At this point I must use the deus ex machina: I know some internals of SQL Server from my Service Broker FTE days. One such information is this: statements run from the Dedicated Administrative Connection can have different binding rules. Is this the answer? YES:
Service Broker queues can be reindexed by running DBCC DBREINDEX on the internal table that backs the queue from the DAC connection. The internal table name must be prefixed with the sys schema name.

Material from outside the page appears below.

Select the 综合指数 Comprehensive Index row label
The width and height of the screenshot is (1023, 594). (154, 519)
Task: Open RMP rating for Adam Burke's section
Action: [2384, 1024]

Fortunately this solution solved our problems. We’re running a job that, from a DAC connection, reindexes the internal table that backs the queue, even though the queue is empty. This operation reclaims the space consumed by millions of ghosted records back the the database:
dbcc dbreindex(’sys.queue_messages_1003150619′)
Conclusion
Just like tables, queues may require maintenance operations. But unlike tables, the DBA has no DDL at its disposal to do the job, except the DBCC DBREINDEX on the internal table, run from the DAC connection, which is a hack: a deprecated command, the DAC requirement, the internal table name digg from metadata… Hopefully, the problem will be addressed eventually and ALTER QUEUE … REINDEX and ALTER QUEUE … REORGANIZE will make it to the product.
Until then, should you be reindexing your queues every night? No. The conditions I encountered were caused by a very particular balance of server IO capacity, message incoming rate and triggered by a particularly high spike. But still, its good to know: if you ever do need to rebuild a queue because of high fragmentation or because of ghost cleanup … modesty… you can: find the name of the internal table behind the queue, open a DAC connection and run DBCC DBREINDEX.
I had this post on in standby for some time now, but since the SQLTuesday#4 topic is IO, IO, It’s Off To Disk We Go! I took the opportunity to finish it in time for the roundup.